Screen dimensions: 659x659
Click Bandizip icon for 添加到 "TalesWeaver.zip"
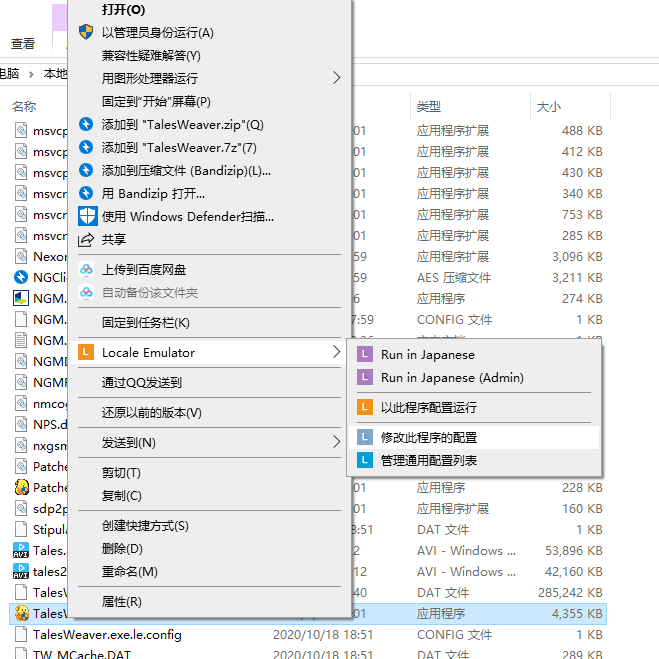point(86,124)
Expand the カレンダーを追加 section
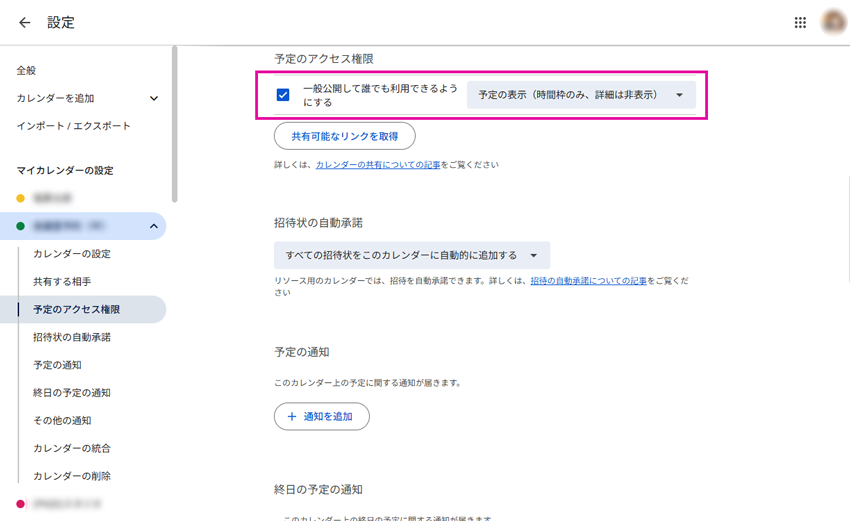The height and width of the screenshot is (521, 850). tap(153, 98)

---

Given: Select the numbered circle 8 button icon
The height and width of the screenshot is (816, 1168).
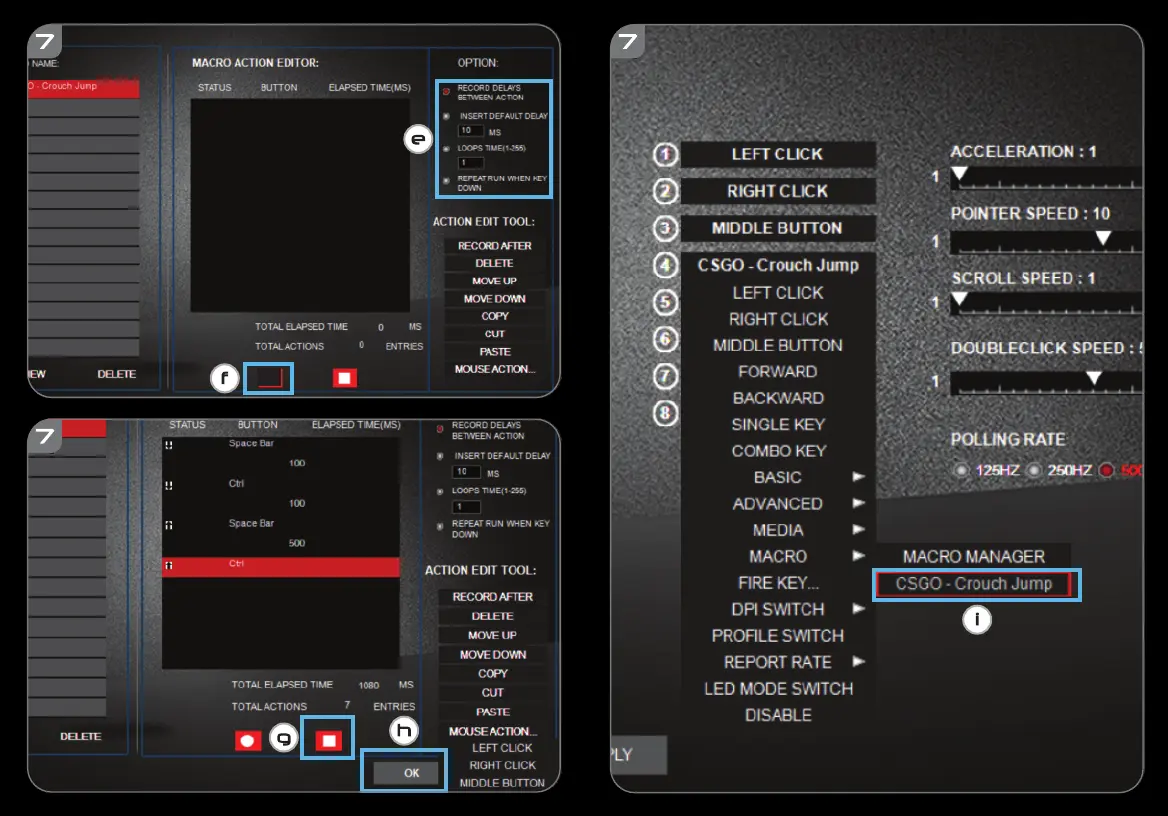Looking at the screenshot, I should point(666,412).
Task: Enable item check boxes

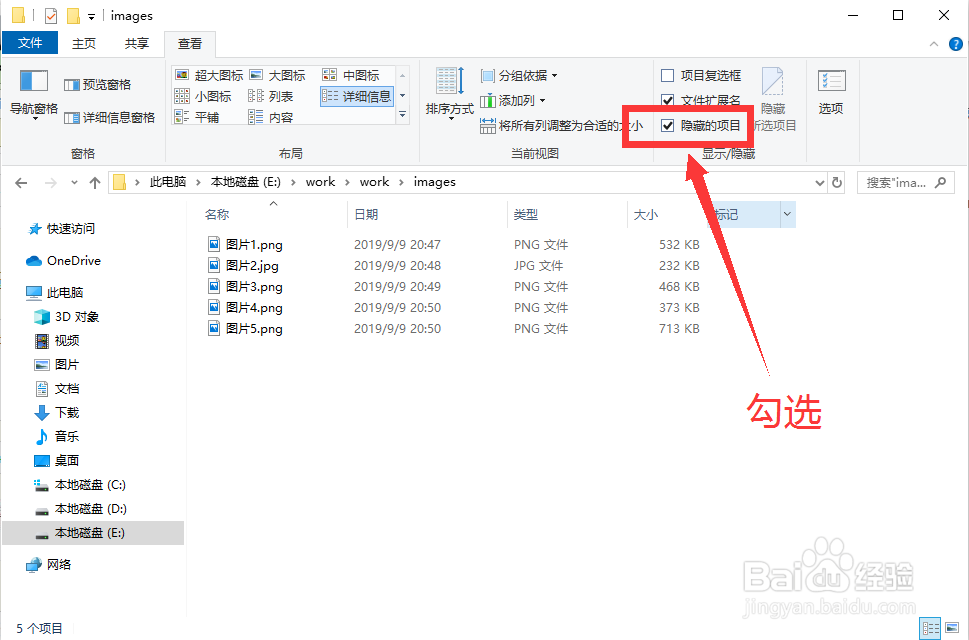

* YOUR GOAL: Copy the stretch of items from the line containing "Given: Select the" through the line containing "Task: Enable item check boxes", renaming "check boxes" to "toggle switches" and leaving everything else unchanged. Omit the pictures from your copy.

* REPLY:
Given: Select the numbered circle 8 button icon
The height and width of the screenshot is (816, 1168).
Looking at the screenshot, I should point(666,412).
Task: Enable item toggle switches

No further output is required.